In the Details
by Philbert Ortiz Dy
It is difficult to view Mangatyanan without considering the success of director Jerrold Tarog’s first feature, Confessional. In context of his previous film, Mangatyanan’s adherence to conventional structure and techniques may seem a tad underwhelming. But make no mistake, Mangatyanan is still quite the achievement, a work that cements Tarog’s place as one of the country’s most promising young filmmakers, exhibiting a level of proficiency in almost all aspects of the craft that can hardly be found among the country’s more seasoned directors.
Laya (Che Ramos) is a young professional photographer who has drifted away from her family. Her father has fallen ill, but she hasn’t once come to visit him at the hospital. Her mother, who left their family when Laya was a child, returns to urge Laya to make amends with her father, but Laya’s pain goes deeper than her mother suspects. Laya is sent to the provinces to document a ritual of a disappearing indigenous tribe, and there, she inadvertently comes face to face with her own demons as she observes the relationships of the last remaining members of this dying culture.
Mangatyanan is a great film because of its details.

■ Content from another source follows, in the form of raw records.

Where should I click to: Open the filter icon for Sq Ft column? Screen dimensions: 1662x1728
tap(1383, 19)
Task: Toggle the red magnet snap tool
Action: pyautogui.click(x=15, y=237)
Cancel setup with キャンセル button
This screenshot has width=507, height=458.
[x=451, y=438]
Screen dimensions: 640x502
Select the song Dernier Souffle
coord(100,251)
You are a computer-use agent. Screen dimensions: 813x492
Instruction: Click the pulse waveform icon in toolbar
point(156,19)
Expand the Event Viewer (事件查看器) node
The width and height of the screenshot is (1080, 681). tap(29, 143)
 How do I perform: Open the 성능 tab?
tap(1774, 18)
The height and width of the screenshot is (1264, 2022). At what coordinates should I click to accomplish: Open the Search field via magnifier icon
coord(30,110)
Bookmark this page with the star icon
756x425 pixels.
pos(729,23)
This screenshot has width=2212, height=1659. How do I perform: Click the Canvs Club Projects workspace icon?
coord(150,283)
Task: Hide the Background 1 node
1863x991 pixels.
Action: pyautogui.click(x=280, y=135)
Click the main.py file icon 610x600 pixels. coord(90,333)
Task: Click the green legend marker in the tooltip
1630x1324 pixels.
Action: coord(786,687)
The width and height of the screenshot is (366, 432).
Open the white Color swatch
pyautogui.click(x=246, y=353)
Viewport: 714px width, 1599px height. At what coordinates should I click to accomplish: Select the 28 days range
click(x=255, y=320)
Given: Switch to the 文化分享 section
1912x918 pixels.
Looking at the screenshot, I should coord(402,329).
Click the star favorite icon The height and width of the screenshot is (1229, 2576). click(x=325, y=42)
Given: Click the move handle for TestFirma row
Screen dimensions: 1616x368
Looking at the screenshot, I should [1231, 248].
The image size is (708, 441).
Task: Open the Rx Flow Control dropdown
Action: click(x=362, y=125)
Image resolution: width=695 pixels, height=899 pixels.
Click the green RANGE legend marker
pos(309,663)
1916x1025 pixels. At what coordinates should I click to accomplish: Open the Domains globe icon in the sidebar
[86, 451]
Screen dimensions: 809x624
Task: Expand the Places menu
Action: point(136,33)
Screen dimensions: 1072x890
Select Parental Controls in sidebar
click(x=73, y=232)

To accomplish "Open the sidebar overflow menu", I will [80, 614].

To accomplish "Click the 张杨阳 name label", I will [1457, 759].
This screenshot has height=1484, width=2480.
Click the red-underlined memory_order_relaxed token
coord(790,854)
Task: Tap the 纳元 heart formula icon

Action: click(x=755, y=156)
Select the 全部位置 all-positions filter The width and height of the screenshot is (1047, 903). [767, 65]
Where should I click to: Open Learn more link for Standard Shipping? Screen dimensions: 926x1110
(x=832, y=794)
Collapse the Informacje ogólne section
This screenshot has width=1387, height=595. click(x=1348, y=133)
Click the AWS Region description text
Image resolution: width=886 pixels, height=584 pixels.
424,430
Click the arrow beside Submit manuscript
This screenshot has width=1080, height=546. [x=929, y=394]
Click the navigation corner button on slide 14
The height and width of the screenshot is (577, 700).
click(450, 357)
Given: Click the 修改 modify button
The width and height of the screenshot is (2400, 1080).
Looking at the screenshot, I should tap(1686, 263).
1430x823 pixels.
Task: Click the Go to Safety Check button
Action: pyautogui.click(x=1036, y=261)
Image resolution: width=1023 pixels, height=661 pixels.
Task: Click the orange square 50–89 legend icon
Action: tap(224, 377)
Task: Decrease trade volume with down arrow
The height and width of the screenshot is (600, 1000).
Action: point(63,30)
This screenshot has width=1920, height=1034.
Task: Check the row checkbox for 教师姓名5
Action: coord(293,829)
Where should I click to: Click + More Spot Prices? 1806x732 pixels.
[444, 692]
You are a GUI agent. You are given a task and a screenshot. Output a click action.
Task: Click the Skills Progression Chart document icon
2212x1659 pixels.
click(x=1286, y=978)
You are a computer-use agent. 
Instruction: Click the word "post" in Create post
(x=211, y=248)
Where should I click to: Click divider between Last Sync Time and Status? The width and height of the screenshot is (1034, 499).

Local movies are often painted in broad strokes, constraints in time and budget cited as reasons for loose scripting, laissez-faire filmmaking, and subpar technical details. It’s all right if the script isn’t as tight as it can be, as long as you get the gist of it across. It’s okay if the sound isn’t great, since we can dub it later. We don’t need the perfect frame; we just have to shoot something. Mangatyanan is the antithesis to that way of thinking, the movie shot on a festival budget and under Cinemalaya’s timeframe, yet producing a level of artistic and technical quality that easily tops films made for millions more. The classically structured script revels in its symmetry, no detail left hanging, no development unforeshadowed. The story plumbs the realm of allegory as it outlines the trauma of a single character, deftly painting a situation where no one is left an easy out, where everyone is sublimely human. I only take issue with the final scene, which is somewhat necessary in an emotional sense, but feels like a break in the film’s flow and form. But otherwise, it’s really solid stuff, and it’s backed up by some truly solid filmmaking. I urge people watching this film to take a moment to just look and listen. What you’re seeing and hearing ought to be the standard that we hold all our productions to. The attention to detail is staggering, the sound, the score, the cinematography and the production design all flawlessly done, the effort and thought put into each aspect clearly coming through. It should be noted that the film has been recut since its screenings at the CCP, with about ten minutes excised, and the new cut is just punchier overall, the film’s themes hitting cleaner.
The cast is no slouch, either. Che Ramos is a phenomenal young talent, and she makes Laya’s emotional barriers as clear as day. She’s really thought this character through, and there isn’t a false moment in her performance. Publio Briones, who many will remember from his breakthrough performance inConfessional, is still pretty magnetic, though this performance is a little weaker overall. Neil Ryan Sese and Irma Adlawan round it out with solid turns, while Myles Kanapi sort of overdoes her comic relief shtick.
Back in my coverage of Cinemalaya, I said that Mangatyanan just wasn’t as good as Confessional. Having had some time to think about it, I’m forced to take back that statement. Mangatyanan is as good as Confessional, and its quality only grows as you spend more time with it. The new cut is really quite an improvement as well, and I would recommend this film to just about anybody.